(Work to complete) Copy out the part of the data that opens with the line containing "The image size" and closes at the end of the data, requests included, scaling only the coordinates in the answers by 1.8 and rounding each to a whole number, with halves rounded up. Leave the pictures out.

(Pointing data for text and elements)
☆ ☆ ☆
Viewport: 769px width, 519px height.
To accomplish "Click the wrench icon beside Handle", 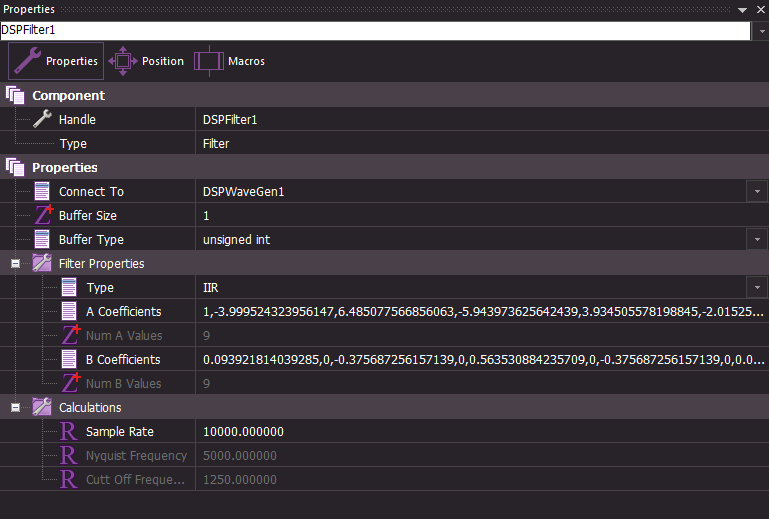I will click(x=42, y=119).
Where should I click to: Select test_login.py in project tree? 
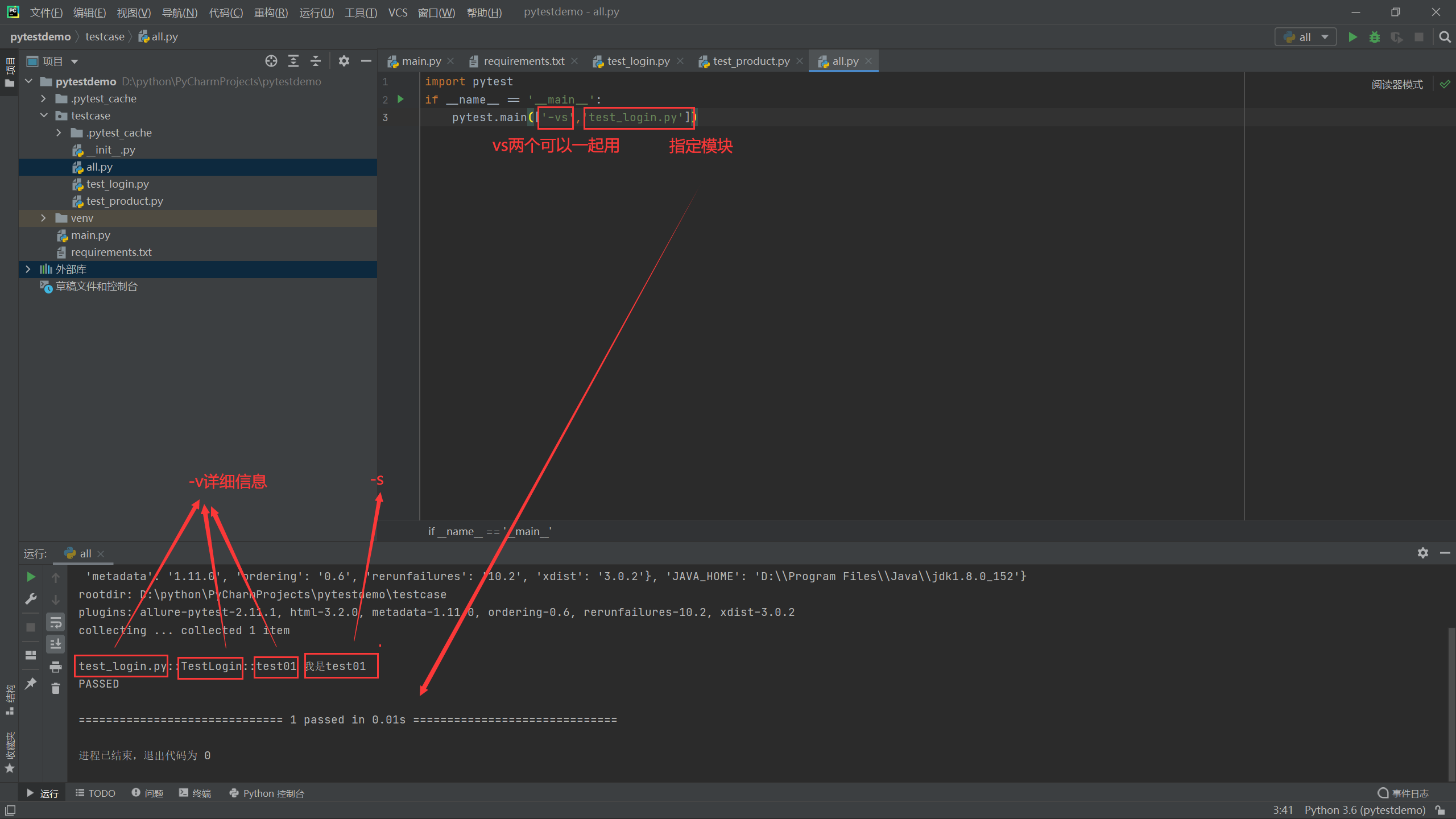[x=117, y=184]
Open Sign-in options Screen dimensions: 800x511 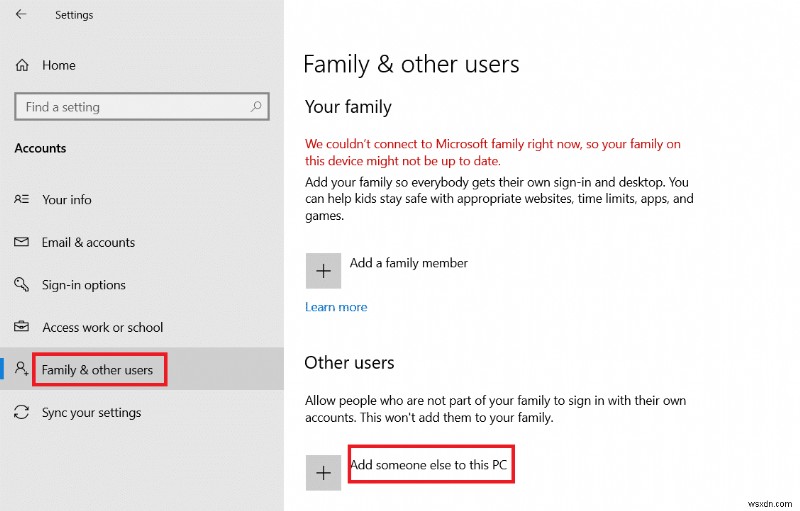coord(84,285)
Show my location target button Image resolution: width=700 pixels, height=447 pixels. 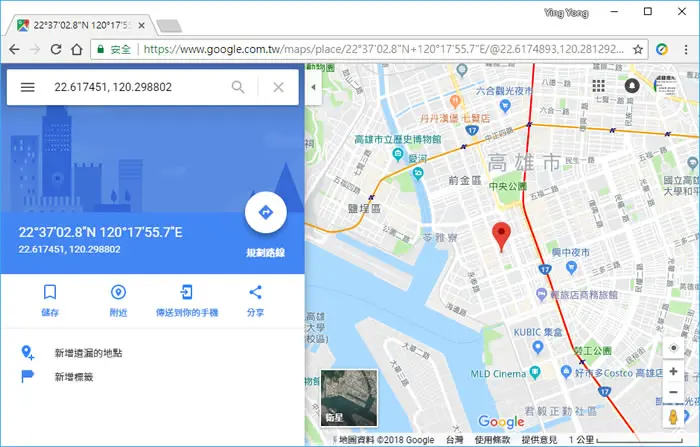coord(674,347)
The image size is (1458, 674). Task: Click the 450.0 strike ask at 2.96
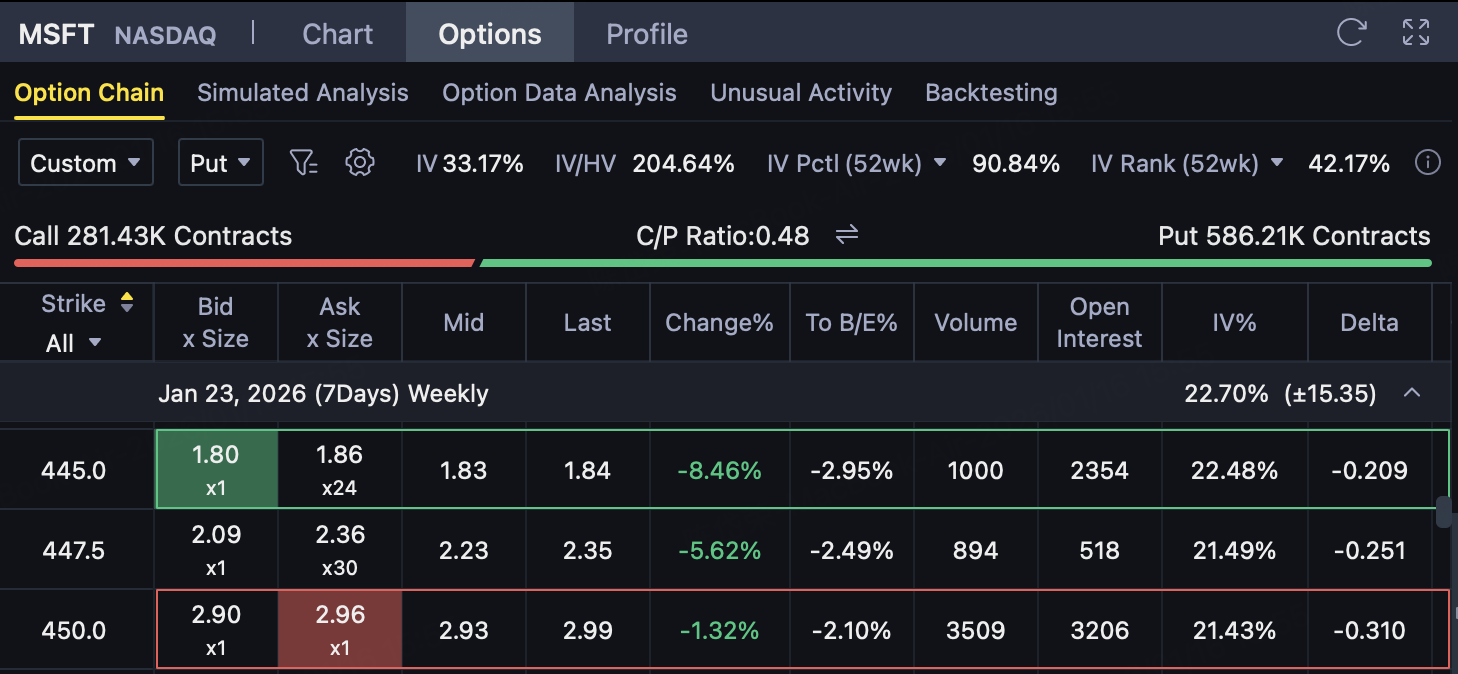[340, 629]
☆ ☆ ☆
(Solution for this task)
The image size is (1458, 674). Task: Click the 450.0 strike ask at 2.96
[612, 1132]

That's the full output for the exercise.